They were driving upland. From the Junction north, one never quite lost the sense of a gradual climb. Hills blocked off the delicate, the vitiated New Hampshire landscape, with its omnipresence of ruin, but every few miles a tributary of the Merrimack opened a broad valley, with elms, farms, and stone fences. “It’s along here,” Virginia said. Paul didn’t know what she meant until she reminded him of the rabbits. “If you’ll slow down here… Here, Paul, here.” He bumped the car over the shoulder of the road and stopped. On the lawn of a white, neat house, darkened by rock maples, there was a rabbit cage. “Hello,” Paul shouted, “hello,” and a man in overalls came out of a side door, chewing on something, as if he had been interrupted at a meal. White rabbits were two dollars, he said. Browns and grays were a dollar and a half. He swallowed, and wiped his mouth with his fist. He spoke uneasily, as if he had wanted to keep the simple transaction from someone, and after Paul had picked a brown and a gray, he ran to the barn for a box. As Paul turned the car back onto the road, they heard behind them a heartbroken shout. A boy ran from the house to the rabbit cage, and they saw the source of the farmer’s uneasiness.

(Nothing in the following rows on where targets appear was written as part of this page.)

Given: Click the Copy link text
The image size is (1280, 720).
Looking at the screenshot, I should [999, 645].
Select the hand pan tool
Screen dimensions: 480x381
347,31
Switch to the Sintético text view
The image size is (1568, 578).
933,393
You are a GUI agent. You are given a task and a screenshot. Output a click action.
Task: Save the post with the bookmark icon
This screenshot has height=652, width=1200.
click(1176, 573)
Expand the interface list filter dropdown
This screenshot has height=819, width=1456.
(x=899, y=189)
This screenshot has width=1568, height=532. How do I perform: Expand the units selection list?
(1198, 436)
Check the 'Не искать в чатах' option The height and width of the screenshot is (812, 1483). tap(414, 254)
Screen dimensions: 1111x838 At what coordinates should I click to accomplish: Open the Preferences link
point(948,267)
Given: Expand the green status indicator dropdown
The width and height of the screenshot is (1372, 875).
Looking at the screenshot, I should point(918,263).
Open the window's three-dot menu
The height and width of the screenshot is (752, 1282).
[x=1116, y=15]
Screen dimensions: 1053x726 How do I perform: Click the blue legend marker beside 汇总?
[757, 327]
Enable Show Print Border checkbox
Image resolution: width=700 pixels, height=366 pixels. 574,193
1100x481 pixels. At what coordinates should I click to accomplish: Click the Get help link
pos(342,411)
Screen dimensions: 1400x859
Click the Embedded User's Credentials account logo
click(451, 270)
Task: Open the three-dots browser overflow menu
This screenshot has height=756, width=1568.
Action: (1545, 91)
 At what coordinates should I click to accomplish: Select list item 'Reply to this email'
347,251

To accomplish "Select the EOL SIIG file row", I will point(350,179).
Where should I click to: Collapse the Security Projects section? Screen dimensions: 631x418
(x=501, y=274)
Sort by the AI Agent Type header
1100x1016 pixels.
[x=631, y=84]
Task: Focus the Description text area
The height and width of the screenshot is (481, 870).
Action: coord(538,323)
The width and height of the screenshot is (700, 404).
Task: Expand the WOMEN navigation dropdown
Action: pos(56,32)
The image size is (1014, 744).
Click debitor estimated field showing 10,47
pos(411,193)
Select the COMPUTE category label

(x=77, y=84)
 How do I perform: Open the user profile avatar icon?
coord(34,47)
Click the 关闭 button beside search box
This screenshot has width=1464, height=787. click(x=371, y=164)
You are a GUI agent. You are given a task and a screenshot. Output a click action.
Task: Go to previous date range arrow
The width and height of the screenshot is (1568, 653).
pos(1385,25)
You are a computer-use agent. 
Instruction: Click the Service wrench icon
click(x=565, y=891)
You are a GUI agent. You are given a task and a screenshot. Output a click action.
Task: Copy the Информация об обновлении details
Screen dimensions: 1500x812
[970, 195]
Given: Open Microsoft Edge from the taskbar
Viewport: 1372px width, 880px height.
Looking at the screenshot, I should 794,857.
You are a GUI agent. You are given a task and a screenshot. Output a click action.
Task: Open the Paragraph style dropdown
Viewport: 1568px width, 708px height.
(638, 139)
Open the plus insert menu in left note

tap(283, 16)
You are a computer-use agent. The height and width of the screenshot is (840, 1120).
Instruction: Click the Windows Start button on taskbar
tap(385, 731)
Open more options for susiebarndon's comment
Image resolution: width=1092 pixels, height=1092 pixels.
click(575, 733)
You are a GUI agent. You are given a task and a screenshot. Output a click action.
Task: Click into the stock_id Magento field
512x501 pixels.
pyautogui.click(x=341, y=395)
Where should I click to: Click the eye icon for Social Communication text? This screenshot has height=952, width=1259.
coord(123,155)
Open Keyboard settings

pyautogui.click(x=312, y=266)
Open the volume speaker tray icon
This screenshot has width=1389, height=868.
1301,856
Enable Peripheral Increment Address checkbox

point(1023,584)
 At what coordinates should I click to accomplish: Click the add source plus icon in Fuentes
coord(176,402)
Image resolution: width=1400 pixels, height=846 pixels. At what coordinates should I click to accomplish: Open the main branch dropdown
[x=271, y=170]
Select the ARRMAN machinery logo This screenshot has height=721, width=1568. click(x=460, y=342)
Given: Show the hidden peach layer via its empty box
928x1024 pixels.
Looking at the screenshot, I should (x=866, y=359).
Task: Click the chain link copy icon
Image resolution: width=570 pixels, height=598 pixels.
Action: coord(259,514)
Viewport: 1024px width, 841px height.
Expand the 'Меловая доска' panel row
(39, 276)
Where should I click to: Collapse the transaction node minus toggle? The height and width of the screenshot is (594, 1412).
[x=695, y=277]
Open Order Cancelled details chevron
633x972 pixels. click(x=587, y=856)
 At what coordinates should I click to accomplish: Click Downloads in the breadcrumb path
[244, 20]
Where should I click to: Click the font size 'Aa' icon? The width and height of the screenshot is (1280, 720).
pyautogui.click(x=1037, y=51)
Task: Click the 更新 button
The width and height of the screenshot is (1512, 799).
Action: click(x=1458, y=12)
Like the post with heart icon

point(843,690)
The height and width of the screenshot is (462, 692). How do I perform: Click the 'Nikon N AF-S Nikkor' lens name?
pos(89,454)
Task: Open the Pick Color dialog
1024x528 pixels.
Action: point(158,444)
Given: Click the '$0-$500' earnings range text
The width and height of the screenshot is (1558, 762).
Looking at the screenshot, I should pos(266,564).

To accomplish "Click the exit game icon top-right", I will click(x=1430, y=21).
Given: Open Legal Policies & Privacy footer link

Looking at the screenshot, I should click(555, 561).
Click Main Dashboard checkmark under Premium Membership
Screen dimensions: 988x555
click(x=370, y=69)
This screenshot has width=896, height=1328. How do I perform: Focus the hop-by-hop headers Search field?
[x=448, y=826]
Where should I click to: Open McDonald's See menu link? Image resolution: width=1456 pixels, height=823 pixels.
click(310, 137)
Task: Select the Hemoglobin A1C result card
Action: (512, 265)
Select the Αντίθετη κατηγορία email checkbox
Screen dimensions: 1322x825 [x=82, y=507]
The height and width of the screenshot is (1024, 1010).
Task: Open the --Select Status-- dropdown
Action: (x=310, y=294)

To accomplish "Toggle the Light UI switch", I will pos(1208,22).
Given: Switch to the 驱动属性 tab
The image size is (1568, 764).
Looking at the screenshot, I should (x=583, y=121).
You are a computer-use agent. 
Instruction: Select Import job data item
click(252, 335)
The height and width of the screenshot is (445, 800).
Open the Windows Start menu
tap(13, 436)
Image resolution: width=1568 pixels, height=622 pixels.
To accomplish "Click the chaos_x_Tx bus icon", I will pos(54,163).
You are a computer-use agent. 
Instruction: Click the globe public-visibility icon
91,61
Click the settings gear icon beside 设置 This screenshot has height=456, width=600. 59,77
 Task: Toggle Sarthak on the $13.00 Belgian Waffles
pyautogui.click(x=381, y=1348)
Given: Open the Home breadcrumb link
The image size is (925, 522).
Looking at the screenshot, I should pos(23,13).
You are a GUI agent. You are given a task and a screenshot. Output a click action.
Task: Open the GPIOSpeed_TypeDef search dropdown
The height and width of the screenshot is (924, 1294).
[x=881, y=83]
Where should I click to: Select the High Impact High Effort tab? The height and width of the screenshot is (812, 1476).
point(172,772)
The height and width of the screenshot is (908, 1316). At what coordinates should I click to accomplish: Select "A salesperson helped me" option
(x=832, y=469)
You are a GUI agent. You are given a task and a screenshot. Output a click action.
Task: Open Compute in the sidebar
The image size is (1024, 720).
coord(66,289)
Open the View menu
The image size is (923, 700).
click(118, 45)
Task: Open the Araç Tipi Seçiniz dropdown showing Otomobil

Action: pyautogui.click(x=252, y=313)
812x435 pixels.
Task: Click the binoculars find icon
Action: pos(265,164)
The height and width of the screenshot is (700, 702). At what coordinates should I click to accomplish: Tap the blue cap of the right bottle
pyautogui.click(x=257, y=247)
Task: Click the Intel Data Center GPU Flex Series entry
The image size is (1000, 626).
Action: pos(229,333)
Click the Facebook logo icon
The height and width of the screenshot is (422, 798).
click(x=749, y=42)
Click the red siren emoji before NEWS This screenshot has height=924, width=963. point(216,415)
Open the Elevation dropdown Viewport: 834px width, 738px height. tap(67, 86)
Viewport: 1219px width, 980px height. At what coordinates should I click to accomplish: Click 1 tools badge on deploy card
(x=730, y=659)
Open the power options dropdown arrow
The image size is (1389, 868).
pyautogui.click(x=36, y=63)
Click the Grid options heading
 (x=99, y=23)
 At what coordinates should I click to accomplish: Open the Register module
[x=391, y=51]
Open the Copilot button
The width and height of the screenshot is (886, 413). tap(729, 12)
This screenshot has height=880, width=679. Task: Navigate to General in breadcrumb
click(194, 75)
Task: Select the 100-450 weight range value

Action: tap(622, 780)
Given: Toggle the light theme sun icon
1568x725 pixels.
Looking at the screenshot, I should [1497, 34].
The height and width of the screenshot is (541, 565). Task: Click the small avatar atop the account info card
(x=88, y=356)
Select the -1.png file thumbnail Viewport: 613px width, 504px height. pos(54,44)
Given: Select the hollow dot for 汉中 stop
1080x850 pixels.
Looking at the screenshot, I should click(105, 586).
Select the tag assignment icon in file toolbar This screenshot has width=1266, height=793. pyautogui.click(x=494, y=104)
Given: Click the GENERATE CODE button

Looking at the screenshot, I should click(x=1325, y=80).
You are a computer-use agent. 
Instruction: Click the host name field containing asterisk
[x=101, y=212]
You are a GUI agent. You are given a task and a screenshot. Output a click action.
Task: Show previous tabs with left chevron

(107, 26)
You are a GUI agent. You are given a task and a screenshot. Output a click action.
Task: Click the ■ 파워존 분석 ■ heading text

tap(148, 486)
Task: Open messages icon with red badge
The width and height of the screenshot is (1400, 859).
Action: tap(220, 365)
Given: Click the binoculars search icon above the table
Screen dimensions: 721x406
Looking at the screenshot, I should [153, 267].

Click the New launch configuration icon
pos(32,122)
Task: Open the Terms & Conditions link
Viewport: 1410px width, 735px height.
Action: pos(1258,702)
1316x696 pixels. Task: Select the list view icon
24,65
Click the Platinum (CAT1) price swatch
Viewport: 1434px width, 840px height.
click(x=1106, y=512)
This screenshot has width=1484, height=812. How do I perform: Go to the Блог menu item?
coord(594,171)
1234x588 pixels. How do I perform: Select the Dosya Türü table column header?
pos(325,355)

The cash market and the antique store, the Civil War cannon and the post office of Hiems fell behind them, and Paul accelerated the car happily when they escaped from the narrow streets of the village and drove into the fresh lake winds. The road brought them, first, along the unfashionable, or gregarious, end of the lake; then the houses thinned and gave way to pine groves and empty fields as they drove north. The sense of homecoming—of returning to a place where he had summered all his life—became for Paul so violent that the difference between the pace of his imagination and the speed of the car annoyed him until they turned off the road onto grass ruts and saw, literally at the road’s end, their farm.
The gentle shadow of a cloud was passing the face of the Hollis house. At the edge of the lawn, there was an upside-down piece of porch furniture that had been abandoned in a thundershower and that seemed to have been drying there since Paul’s youth. The light and heat increased and the shade deepened as the moving shadow of the cloud darkened the barn and the clothes-yard and vanished into the woods.